指示文 → 下の掲載文のうち、「自分のプロフィールを何かに書」から始まり「のが大きなフラメンコである。」で終わる箇所を一字も変えずに書き写してください。
━━ 掲載文 ━━
自分のプロフィールを何かに書かなくてはいけないとき、まあ今じゃそんな機会もめっきり減ってきているけど、ソンナトキとりあへず、何の呪縛なのか、私は好きな食べ物と嫌いな食べ物というものをピックアップして書き連ねるという幼稚園児の様な自己紹介をすることにしている。
そしてこれなーんでかと考えたとき、なんやかんや言っても、人間という生き物に関する限り、食べ物に関する態度というものを見たときにその人間の大まかな、というよりはほぼ全人格的な評価というものは決まってしまうような気がするからである、というのが大きなフラメンコである。
━━━
━━ 資料の抜粋 ━━
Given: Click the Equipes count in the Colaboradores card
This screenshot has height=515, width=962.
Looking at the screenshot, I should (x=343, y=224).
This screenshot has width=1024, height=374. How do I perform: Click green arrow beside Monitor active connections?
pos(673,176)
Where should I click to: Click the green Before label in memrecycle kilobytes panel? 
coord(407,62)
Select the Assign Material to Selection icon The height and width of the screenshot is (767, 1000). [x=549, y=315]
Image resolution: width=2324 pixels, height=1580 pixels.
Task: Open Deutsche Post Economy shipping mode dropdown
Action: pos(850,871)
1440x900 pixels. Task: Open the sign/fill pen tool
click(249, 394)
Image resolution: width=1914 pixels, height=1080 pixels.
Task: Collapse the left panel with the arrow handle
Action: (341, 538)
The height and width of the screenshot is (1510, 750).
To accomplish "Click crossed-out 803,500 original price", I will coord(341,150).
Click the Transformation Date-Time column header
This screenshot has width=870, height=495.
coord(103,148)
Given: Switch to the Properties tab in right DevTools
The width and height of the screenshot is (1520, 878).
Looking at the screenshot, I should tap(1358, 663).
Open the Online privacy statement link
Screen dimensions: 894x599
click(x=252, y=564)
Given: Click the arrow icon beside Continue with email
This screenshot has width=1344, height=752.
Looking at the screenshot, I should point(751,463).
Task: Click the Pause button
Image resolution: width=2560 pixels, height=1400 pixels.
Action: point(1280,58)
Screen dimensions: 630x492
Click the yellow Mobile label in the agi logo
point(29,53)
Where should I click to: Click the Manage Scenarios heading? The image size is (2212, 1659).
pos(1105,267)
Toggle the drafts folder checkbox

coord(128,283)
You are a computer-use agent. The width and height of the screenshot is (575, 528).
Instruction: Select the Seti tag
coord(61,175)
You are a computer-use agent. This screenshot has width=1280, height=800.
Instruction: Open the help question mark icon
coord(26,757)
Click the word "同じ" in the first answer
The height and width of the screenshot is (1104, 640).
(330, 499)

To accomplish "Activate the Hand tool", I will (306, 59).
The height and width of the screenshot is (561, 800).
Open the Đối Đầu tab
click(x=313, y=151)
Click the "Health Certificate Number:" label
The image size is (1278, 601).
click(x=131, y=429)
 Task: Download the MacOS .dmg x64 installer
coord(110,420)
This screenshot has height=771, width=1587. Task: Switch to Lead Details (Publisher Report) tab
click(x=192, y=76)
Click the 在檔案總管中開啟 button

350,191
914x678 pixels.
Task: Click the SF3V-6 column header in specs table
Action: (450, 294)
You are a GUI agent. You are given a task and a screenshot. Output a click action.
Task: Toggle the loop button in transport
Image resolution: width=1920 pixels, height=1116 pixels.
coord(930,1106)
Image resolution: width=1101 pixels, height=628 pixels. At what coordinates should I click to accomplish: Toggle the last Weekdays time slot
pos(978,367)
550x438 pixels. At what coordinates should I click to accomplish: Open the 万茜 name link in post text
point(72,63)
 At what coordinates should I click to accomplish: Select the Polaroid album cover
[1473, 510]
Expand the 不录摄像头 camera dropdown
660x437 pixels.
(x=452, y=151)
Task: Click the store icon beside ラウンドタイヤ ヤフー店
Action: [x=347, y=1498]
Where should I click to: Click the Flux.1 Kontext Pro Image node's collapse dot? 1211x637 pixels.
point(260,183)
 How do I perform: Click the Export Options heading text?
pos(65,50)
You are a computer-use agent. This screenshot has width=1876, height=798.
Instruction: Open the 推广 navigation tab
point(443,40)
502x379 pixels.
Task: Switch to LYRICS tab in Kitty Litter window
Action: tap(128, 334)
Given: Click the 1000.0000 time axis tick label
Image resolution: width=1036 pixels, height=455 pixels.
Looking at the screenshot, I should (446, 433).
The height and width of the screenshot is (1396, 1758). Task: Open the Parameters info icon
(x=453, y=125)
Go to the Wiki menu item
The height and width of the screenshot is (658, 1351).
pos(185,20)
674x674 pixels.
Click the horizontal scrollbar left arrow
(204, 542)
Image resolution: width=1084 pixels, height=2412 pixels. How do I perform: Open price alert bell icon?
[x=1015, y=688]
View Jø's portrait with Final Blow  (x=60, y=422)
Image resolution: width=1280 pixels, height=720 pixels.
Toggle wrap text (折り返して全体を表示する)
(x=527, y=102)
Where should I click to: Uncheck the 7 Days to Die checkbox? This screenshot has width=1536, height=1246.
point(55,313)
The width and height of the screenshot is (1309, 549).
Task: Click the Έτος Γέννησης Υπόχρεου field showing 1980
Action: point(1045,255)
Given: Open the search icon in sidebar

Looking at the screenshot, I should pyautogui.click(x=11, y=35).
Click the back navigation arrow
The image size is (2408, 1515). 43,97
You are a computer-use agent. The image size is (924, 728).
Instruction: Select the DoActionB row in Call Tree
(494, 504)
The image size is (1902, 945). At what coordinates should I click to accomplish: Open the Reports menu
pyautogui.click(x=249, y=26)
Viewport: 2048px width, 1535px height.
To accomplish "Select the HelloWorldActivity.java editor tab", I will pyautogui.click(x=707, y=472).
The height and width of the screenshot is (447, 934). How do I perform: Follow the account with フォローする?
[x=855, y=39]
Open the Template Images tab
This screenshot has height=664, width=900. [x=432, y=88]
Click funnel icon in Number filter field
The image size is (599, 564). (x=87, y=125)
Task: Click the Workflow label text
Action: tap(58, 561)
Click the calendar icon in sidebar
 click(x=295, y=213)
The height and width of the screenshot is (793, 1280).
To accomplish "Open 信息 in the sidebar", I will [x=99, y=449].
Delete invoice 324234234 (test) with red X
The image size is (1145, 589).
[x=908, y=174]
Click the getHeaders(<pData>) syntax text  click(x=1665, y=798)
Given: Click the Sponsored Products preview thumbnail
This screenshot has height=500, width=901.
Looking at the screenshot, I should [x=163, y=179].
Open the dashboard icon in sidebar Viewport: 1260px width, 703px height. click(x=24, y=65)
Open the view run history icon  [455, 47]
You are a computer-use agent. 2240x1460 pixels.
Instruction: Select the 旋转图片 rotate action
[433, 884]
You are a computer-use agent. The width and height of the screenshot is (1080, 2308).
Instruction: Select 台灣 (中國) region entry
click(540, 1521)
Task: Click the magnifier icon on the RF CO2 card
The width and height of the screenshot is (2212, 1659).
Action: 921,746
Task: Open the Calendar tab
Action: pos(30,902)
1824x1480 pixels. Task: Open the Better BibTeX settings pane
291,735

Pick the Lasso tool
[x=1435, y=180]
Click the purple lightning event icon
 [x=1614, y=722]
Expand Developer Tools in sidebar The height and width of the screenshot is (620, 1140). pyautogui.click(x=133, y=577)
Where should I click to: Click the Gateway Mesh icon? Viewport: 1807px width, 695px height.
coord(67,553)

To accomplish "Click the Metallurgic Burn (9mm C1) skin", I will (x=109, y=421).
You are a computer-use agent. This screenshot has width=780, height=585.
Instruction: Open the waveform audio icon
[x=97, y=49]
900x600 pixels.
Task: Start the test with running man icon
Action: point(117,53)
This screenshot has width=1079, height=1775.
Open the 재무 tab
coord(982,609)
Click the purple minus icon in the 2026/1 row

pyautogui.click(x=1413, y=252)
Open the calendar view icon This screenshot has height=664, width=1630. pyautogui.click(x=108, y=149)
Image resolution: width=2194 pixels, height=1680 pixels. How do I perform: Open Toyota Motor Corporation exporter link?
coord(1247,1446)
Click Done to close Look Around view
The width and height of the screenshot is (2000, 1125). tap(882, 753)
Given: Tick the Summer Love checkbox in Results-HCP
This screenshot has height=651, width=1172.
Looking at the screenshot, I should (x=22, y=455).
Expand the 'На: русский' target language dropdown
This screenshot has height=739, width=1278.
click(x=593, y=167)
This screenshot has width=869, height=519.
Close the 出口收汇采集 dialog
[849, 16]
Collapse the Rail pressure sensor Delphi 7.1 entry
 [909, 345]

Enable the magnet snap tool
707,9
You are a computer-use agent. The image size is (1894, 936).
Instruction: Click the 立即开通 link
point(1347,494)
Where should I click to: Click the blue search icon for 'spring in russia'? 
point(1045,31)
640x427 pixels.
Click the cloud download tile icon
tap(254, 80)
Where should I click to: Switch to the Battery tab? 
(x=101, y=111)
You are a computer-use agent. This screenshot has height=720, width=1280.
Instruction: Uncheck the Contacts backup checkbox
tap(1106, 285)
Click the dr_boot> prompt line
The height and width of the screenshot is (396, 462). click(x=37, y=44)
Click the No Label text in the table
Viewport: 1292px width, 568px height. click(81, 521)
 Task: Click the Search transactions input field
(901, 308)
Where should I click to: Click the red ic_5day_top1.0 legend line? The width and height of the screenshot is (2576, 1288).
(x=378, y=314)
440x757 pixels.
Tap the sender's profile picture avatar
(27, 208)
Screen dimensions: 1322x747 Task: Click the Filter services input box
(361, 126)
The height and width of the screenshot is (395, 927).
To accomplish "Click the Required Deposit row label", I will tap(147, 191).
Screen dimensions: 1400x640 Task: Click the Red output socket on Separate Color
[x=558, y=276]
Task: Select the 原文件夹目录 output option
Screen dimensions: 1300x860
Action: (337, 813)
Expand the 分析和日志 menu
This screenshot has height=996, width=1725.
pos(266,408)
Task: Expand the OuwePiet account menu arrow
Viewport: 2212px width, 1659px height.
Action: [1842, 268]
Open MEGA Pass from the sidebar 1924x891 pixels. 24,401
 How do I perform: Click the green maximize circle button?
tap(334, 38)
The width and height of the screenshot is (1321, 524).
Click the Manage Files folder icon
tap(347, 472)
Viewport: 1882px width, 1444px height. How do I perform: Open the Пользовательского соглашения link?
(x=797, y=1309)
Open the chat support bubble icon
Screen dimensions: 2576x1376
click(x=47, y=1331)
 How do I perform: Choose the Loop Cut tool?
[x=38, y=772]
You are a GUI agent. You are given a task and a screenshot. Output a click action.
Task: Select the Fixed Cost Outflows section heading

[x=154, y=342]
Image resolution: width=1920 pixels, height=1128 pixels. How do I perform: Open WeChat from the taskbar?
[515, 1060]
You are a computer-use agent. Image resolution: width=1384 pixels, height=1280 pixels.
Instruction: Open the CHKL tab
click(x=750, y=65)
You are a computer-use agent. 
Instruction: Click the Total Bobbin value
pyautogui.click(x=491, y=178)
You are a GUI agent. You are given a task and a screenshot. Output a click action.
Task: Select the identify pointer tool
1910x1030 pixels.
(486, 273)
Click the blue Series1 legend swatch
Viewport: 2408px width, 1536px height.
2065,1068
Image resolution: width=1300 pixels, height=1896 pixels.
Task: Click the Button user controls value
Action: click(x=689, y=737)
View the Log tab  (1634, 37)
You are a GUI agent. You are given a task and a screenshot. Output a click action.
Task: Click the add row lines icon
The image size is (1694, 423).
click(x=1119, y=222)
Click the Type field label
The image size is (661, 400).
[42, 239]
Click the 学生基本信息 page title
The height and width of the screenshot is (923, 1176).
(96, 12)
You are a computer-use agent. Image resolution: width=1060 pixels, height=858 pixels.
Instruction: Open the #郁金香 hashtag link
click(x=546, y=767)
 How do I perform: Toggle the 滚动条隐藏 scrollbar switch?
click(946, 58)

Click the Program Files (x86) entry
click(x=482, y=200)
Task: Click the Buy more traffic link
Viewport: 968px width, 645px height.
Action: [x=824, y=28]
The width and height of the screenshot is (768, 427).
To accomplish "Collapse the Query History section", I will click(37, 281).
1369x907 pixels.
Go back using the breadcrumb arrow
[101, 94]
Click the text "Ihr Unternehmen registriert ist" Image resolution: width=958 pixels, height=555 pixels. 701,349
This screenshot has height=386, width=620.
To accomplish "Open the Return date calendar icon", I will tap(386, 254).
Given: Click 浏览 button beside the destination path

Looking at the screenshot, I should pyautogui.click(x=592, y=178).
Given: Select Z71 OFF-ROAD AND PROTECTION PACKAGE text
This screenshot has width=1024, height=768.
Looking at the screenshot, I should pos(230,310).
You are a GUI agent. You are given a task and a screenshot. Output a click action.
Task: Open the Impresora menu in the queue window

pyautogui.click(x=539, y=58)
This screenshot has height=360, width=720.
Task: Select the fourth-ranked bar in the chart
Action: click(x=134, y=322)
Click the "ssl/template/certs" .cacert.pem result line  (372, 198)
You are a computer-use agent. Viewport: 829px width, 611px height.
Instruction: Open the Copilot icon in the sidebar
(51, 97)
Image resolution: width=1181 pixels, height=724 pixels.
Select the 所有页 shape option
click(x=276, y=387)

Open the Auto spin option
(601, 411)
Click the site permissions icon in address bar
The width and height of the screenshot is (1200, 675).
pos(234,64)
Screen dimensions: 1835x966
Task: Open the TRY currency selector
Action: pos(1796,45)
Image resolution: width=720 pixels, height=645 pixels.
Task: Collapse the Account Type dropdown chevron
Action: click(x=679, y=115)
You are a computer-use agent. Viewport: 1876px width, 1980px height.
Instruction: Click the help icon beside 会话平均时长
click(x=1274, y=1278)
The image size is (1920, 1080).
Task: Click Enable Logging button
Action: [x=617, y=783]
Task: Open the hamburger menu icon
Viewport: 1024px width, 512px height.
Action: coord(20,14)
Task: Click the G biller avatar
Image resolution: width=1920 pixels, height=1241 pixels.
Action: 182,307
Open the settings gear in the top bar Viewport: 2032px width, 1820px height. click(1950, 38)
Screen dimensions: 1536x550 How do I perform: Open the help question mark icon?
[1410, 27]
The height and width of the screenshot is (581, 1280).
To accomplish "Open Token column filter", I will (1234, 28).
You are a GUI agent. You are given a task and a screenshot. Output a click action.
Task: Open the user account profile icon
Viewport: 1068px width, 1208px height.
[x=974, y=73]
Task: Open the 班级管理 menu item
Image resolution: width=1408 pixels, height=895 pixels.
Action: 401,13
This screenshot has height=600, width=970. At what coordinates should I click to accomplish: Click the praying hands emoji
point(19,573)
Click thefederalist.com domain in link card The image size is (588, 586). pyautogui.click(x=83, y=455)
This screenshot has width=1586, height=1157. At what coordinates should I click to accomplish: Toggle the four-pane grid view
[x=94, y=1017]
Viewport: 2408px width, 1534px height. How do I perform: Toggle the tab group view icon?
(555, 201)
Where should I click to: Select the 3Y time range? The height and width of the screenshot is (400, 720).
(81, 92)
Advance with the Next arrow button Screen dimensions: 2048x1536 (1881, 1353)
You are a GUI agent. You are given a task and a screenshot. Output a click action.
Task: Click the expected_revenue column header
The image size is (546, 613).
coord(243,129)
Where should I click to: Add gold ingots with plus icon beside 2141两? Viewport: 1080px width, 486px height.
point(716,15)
━━━
結果 →
自分のプロフィールを何かに書かなくてはいけないとき、まあ今じゃそんな機会もめっきり減ってきているけど、ソンナトキとりあへず、何の呪縛なのか、私は好きな食べ物と嫌いな食べ物というものをピックアップして書き連ねるという幼稚園児の様な自己紹介をすることにしている。
そしてこれなーんでかと考えたとき、なんやかんや言っても、人間という生き物に関する限り、食べ物に関する態度というものを見たときにその人間の大まかな、というよりはほぼ全人格的な評価というものは決まってしまうような気がするからである、というのが大きなフラメンコである。